La Journée Internationale de la Femme
Chaque année, le 8 mars, le monde entier célèbre la Journée Internationale de la Femme, héritière d’une longue tradition de luttes ouvrières et féministes qui a émergé dans le sillage des mouvements sociaux du début du XXe siècle. Dès 1910, la Conférence internationale des femmes socialistes réunie à Copenhague, sous l’impulsion de Clara Zetkin, adopte l’idée d’une journée mondiale dédiée aux droits des femmes, dans le but de dénoncer les inégalités de genre et d’exiger une pleine participation des femmes à la vie économique et politique.
Cette commémoration, officialisée par les Nations Unies en 1977, s’inscrit dans une dynamique transnationale, où les revendications pour l’égalité salariale, la lutte contre les violences sexistes et la reconnaissance des droits reproductifs s’articulent à une critique plus large des systèmes de domination. Toutefois, cette universalisation des luttes féminines s’accommode mal des spécificités locales, notamment dans des contextes postcoloniaux comme celui d’Haïti, où les réalités féminines sont fragmentées par les clivages de classe, de territoire et d’histoire.
Chez nous, la célébration de la Journée Internationale de la Femme se heurte à une dissonance criante entre les discours officiels et les réalités vécues par la majorité des femmes. Les cérémonies protocollaires et les honneurs publics, souvent réservés à une élite urbaine ou à des militantes institutionnellement reconnues, invisibilisent la condition des paysannes, des marchandes de rue, et des travailleuses informelles, pourtant véritables piliers de l’économie nationale.
Les Haïtiennes ne forment pas un bloc homogène, rappelle la chercheuse féministe Manoucheka Céleste, et toute analyse qui évacue la question de la classe sociale renvoie à une vision élitiste du féminisme ». Ces femmes, reléguées aux marges du discours officiel, incarnent pourtant la matrice même de la survie communautaire, entre production agricole, solidarité de voisinage et transmission culturelle.
Cette dichotomie entre la célébration officielle et la réalité sociale traduit une forme d’hypocrisie institutionnelle, où la mise en scène de l’émancipation féminine sert de paravent à des politiques publiques largement défaillantes en matière de droits des femmes. La reconnaissance ponctuelle de quelques figures d’exception ne saurait masquer l’absence de programmes structurants en faveur de l’autonomisation économique, de l’accès à l’éducation, ou de la protection contre les violences domestiques qui frappent les femmes haïtiennes de manière disproportionnée.

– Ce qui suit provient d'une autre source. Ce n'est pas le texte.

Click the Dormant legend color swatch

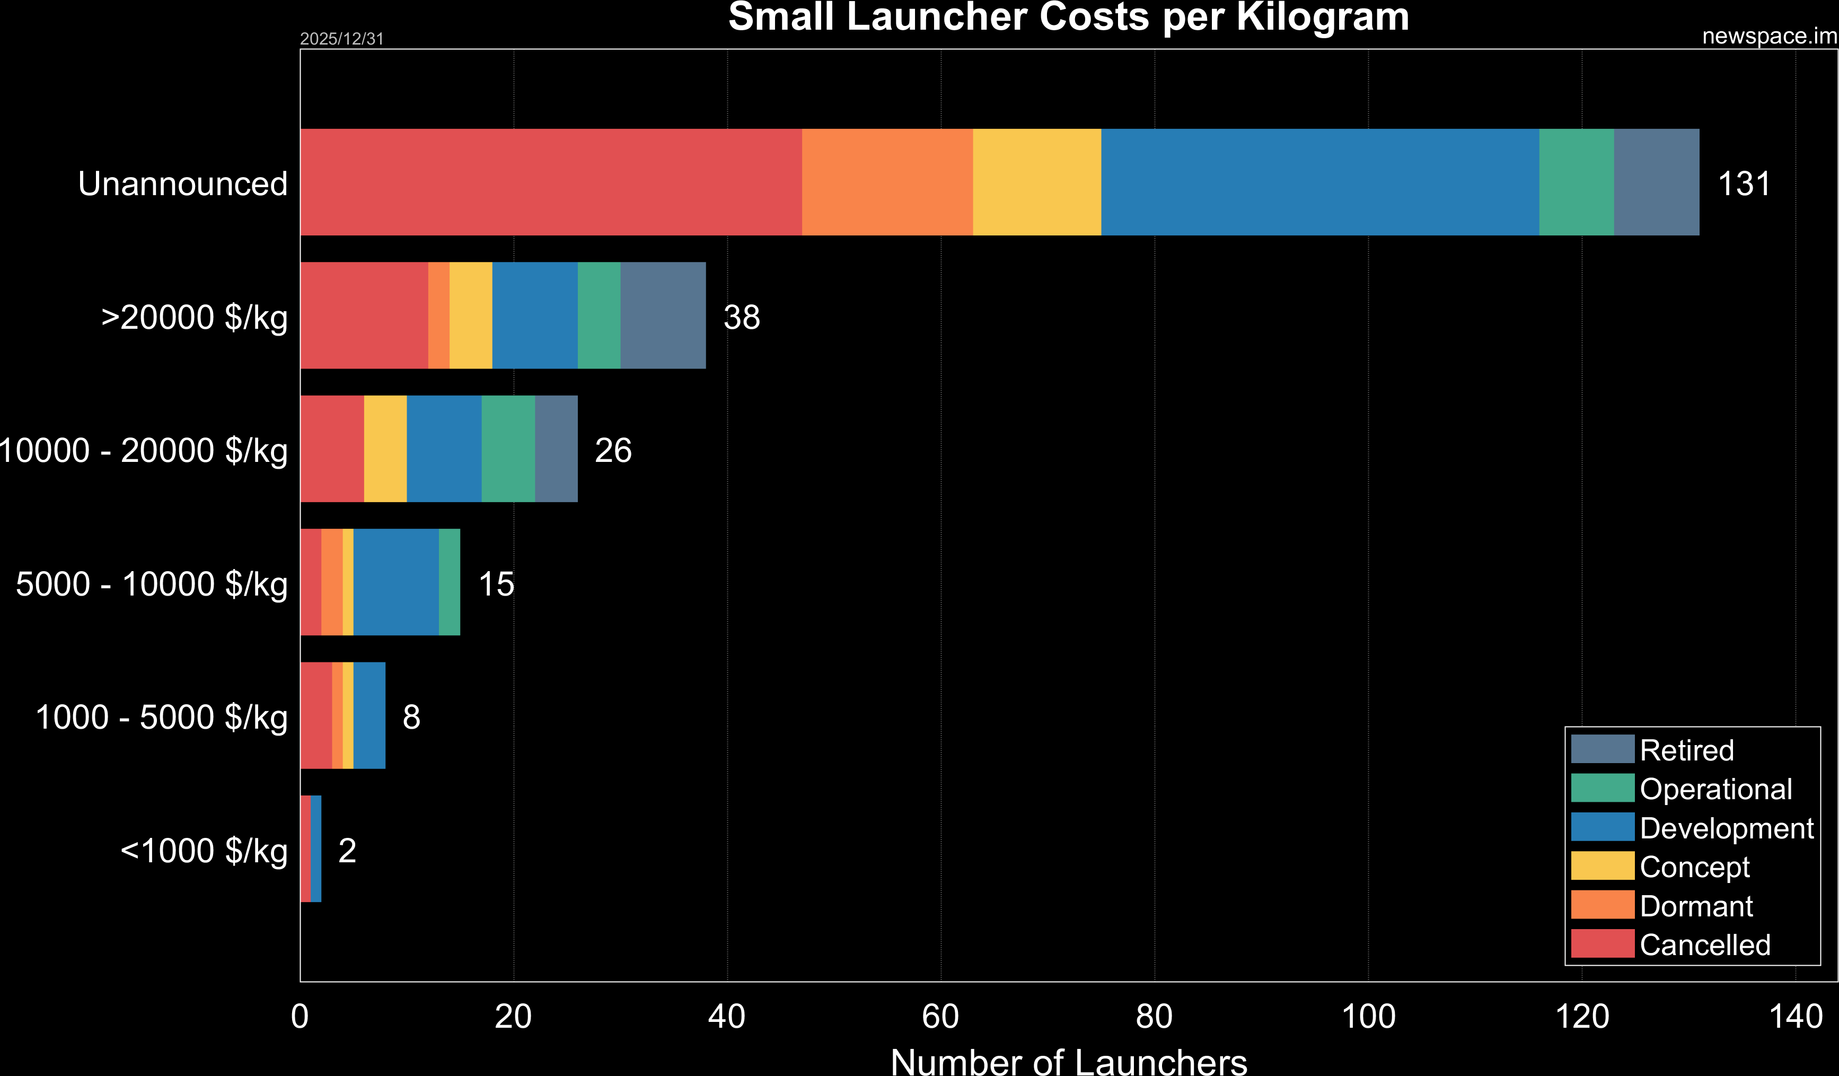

La sociologue féministe Gellespie Saint-Hilaire fait remarquer qu’« honorer quelques élues pour masquer la précarité systémique des autres relève d’une stratégie politique de pacification symbolique ».
Plus encore, la mobilisation autour du 8 mars en Haïti s’inscrit souvent dans une instrumentalisation politique, où l’émancipation féminine devient un argument de légitimation pour des gouvernements en quête de respectabilité internationale. En reprenant à leur compte les slogans de l’égalité de genre, les autorités haïtiennes cherchent à afficher une modernité de façade, tout en évacuant toute réflexion critique sur les rapports de pouvoir qui structurent la société haïtienne.
Ce détournement du discours féministe, largement documenté par la politologue Carolle Charles, révèle une tension fondamentale entre la portée subversive des luttes féminines et leur récupération par les appareils d’État. Ce phénomène soulève une question centrale : les femmes sont-elles célébrées pour leur apport réel à la société ou mobilisées comme symboles au service d’une rhétorique politique opportuniste ?
En définitive, la Journée Internationale de la Femme, telle qu’elle se décline en Haïti, oscille entre hommage convenu et dévoiement stratégique. Plutôt que de constituer un moment de reconnaissance authentique et de réflexion collective sur les conditions de vie des femmes, elle tend à renforcer une fracture entre une minorité de femmes visibles, honorées parce qu’elles sont compatibles avec l’ordre établi, et une majorité silencieuse, reléguée à l’invisibilité sociale et politique.
Comme le résume la chercheuse haïtienne Sabine Lamour, « célébrer les femmes, c’est d’abord interroger les conditions de production de leur invisibilité, pour faire émerger une mémoire collective où chacune trouve sa place ». Ainsi, réhabiliter la signification première de cette journée suppose de rompre avec la logique de célébration figée, pour ouvrir un espace de parole où les voix des femmes paysannes, marchandes, travailleuses et mères de la nation puissent enfin se faire entendre.